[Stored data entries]
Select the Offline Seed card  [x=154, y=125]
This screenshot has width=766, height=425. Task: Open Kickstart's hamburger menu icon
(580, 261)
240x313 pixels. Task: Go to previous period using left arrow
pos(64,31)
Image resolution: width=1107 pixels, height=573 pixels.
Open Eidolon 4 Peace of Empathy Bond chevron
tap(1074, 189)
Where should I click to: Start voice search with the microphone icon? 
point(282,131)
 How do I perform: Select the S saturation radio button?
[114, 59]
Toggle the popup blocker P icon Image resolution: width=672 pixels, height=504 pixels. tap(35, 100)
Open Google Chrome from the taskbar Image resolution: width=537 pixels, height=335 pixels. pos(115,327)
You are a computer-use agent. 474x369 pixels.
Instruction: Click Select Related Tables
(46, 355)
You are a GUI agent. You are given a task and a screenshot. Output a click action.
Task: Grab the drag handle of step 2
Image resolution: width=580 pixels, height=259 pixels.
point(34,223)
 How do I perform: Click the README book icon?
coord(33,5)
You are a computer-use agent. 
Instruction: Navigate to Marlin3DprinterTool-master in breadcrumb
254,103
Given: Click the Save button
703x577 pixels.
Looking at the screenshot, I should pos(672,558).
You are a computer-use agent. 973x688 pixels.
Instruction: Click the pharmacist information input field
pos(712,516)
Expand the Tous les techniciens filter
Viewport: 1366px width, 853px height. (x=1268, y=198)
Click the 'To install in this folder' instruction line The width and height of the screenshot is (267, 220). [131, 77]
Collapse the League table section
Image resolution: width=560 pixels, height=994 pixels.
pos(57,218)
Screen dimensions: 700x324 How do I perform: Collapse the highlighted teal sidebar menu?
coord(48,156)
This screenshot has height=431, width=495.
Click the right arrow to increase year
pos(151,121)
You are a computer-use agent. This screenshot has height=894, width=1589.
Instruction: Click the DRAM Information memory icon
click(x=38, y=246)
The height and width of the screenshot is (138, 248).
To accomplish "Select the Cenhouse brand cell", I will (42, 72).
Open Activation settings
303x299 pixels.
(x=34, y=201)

GOAL OF THE EXERCISE ▸ With the line containing "Instruction: Click the DRAM" as the first and the last line of the records as the final one, print exactly the lines in that span.

ANSWER BELOW ▸
Instruction: Click the DRAM Information memory icon
click(x=38, y=246)
The height and width of the screenshot is (138, 248).
To accomplish "Select the Cenhouse brand cell", I will (42, 72).
Open Activation settings
303x299 pixels.
(x=34, y=201)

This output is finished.